>> Start Exercise material
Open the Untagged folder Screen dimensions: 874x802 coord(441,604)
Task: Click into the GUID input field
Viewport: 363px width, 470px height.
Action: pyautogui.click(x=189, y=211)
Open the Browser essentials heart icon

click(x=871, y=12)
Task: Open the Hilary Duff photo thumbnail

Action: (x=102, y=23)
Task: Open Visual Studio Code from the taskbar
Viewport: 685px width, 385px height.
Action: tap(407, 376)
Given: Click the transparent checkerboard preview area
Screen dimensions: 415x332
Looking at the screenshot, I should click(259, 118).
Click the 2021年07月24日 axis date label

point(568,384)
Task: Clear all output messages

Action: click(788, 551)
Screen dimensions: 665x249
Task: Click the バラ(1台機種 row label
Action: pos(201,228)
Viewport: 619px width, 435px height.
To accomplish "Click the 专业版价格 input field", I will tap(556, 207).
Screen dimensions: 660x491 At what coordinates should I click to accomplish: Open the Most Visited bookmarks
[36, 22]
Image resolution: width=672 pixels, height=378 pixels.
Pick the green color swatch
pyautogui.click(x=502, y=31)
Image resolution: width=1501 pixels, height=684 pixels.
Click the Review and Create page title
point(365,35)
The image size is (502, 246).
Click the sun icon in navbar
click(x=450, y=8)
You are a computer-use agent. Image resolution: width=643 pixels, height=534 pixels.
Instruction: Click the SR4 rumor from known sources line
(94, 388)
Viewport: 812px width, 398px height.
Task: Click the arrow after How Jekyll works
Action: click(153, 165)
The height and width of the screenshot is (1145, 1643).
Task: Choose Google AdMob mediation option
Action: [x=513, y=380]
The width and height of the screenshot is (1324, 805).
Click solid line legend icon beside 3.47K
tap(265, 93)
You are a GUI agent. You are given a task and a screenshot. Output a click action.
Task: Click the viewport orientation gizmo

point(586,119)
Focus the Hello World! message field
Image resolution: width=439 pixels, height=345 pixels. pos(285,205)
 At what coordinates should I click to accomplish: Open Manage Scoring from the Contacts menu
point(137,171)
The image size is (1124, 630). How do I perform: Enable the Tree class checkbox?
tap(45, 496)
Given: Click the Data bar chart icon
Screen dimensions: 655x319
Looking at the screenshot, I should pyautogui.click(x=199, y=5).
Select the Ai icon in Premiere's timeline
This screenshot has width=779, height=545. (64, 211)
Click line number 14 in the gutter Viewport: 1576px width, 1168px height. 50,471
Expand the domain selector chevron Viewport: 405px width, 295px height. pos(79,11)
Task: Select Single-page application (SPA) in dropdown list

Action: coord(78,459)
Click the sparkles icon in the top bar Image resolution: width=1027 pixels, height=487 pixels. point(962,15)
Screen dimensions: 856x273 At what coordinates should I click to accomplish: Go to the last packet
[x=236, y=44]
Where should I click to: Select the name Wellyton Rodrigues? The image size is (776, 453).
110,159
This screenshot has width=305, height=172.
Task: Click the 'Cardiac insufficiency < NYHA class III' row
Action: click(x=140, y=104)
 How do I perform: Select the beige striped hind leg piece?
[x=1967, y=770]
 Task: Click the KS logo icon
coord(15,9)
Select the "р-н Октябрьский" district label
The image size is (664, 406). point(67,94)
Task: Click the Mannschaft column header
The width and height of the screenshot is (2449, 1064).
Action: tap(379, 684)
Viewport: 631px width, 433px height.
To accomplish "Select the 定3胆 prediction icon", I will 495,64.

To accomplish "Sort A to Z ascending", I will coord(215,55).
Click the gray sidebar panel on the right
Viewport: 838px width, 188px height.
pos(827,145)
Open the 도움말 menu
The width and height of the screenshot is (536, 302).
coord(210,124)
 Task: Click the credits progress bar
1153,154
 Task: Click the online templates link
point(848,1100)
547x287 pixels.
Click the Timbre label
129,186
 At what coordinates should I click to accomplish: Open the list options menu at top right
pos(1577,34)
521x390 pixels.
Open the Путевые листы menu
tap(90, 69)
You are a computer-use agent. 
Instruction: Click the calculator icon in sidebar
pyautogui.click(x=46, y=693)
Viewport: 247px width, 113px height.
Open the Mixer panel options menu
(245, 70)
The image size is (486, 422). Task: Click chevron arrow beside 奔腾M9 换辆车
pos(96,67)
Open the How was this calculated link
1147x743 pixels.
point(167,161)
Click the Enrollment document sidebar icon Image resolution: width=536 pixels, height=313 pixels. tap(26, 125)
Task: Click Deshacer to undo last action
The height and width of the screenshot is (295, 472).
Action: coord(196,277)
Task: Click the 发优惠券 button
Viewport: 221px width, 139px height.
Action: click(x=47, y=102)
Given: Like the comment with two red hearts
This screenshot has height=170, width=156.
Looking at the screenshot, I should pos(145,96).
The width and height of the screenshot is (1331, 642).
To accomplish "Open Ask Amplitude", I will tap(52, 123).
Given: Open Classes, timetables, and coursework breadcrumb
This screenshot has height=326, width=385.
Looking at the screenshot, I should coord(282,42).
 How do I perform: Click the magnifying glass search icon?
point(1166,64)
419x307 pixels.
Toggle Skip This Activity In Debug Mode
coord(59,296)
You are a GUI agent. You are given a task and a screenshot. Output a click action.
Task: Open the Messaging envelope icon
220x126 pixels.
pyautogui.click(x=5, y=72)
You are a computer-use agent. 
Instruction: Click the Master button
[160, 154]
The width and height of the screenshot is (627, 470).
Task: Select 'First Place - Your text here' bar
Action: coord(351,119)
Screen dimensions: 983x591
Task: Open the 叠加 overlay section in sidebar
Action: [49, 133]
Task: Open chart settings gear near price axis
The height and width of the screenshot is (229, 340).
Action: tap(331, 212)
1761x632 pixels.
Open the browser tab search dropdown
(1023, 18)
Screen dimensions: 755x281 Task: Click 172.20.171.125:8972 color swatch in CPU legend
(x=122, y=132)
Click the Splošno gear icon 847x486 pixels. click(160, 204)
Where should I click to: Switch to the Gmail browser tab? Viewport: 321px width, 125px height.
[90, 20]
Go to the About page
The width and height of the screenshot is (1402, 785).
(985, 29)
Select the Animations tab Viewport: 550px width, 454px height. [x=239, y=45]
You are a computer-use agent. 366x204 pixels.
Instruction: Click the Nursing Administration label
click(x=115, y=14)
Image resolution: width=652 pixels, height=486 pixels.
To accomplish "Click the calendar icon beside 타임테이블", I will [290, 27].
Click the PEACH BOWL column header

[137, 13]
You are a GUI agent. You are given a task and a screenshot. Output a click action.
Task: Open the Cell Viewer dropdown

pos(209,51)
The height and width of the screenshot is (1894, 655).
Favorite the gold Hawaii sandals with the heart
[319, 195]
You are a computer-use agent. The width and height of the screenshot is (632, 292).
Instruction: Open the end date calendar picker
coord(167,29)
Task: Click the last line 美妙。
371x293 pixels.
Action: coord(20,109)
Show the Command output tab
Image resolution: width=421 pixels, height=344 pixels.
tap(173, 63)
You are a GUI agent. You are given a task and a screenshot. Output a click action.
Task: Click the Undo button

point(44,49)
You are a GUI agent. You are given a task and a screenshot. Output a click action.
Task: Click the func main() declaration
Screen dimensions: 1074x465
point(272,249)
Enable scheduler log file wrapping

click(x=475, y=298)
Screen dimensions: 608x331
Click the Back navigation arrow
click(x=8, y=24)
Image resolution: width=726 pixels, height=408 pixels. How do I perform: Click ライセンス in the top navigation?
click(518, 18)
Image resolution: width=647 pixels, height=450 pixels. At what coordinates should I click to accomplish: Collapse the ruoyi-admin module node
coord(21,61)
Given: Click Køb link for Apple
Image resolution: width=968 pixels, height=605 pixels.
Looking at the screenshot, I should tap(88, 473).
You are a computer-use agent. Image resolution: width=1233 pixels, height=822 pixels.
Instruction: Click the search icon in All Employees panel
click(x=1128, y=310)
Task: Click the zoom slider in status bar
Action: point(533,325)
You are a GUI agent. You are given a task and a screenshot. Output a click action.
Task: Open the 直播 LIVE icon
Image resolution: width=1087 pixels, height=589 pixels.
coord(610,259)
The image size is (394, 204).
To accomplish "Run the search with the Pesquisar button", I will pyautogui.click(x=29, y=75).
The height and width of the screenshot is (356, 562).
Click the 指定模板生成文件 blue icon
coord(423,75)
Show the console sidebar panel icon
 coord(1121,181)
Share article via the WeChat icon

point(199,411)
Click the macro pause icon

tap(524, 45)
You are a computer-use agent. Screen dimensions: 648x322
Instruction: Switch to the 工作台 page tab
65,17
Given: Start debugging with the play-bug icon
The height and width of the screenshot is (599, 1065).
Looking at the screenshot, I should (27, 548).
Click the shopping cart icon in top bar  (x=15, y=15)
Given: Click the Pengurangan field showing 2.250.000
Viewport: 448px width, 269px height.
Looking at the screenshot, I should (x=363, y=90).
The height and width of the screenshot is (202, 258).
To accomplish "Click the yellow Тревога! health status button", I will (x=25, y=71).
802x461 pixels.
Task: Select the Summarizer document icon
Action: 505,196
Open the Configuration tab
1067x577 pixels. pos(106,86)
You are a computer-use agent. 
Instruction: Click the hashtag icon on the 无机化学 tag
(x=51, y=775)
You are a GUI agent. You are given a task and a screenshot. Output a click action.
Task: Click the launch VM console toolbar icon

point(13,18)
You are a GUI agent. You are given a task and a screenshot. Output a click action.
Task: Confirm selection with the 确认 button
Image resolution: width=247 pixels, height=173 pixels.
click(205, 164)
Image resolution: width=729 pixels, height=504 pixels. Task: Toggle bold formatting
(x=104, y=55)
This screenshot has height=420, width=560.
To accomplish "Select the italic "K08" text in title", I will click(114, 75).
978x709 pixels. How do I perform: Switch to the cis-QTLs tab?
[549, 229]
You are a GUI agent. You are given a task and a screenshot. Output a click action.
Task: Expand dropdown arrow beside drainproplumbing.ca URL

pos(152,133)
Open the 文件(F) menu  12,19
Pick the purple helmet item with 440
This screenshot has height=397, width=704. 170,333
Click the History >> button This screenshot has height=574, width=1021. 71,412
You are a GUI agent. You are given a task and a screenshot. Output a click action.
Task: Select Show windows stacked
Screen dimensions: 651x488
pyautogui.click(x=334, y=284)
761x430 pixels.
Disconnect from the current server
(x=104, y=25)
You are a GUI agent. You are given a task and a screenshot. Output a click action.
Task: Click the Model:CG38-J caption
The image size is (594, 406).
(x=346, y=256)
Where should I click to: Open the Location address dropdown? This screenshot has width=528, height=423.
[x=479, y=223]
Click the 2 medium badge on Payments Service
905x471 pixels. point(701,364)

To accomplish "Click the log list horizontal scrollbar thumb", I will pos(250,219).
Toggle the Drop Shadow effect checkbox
>> End Exercise material
## Aim of the task
Give the data from the line containing "At what coordinates should I click to accomplish: Open the list" to the line containing "Action: tap(331, 212)", both included, as a Markdown table with the columns Row and Data line. Number each line and leave out blank lines.

## Finished answer
| Row | Data line |
|---|---|
| 1 |  At what coordinates should I click to accomplish: Open the list options menu at top right |
| 2 | pos(1577,34) |
| 3 | 521x390 pixels. |
| 4 | Open the Путевые листы menu |
| 5 | tap(90, 69) |
| 6 | You are a computer-use agent.  |
| 7 | Instruction: Click the calculator icon in sidebar |
| 8 | pyautogui.click(x=46, y=693) |
| 9 | Viewport: 247px width, 113px height. |
| 10 | Open the Mixer panel options menu |
| 11 | (245, 70) |
| 12 | The image size is (486, 422). Task: Click chevron arrow beside 奔腾M9 换辆车 |
| 13 | pos(96,67) |
| 14 | Open the How was this calculated link |
| 15 | 1147x743 pixels. |
| 16 | point(167,161) |
| 17 | Click the Enrollment document sidebar icon Image resolution: width=536 pixels, height=313 pixels. tap(26, 125) |
| 18 | Task: Click Deshacer to undo last action |
| 19 | The height and width of the screenshot is (295, 472). |
| 20 | Action: coord(196,277) |
| 21 | Task: Click the 发优惠券 button |
| 22 | Viewport: 221px width, 139px height. |
| 23 | Action: click(x=47, y=102) |
| 24 | Given: Like the comment with two red hearts |
| 25 | This screenshot has height=170, width=156. |
| 26 | Looking at the screenshot, I should pos(145,96). |
| 27 | The width and height of the screenshot is (1331, 642). |
| 28 | To accomplish "Open Ask Amplitude", I will tap(52, 123). |
| 29 | Given: Open Classes, timetables, and coursework breadcrumb |
| 30 | This screenshot has height=326, width=385. |
| 31 | Looking at the screenshot, I should coord(282,42). |
| 32 |  How do I perform: Click the magnifying glass search icon? |
| 33 | point(1166,64) |
| 34 | 419x307 pixels. |
| 35 | Toggle Skip This Activity In Debug Mode |
| 36 | coord(59,296) |
| 37 | You are a GUI agent. You are given a task and a screenshot. Output a click action. |
| 38 | Task: Open the Messaging envelope icon |
| 39 | 220x126 pixels. |
| 40 | pyautogui.click(x=5, y=72) |
| 41 | You are a computer-use agent.  |
| 42 | Instruction: Click the Master button |
| 43 | [160, 154] |
| 44 | The width and height of the screenshot is (627, 470). |
| 45 | Task: Select 'First Place - Your text here' bar |
| 46 | Action: coord(351,119) |
| 47 | Screen dimensions: 983x591 |
| 48 | Task: Open the 叠加 overlay section in sidebar |
| 49 | Action: [49, 133] |
| 50 | Task: Open chart settings gear near price axis |
| 51 | The height and width of the screenshot is (229, 340). |
| 52 | Action: tap(331, 212) |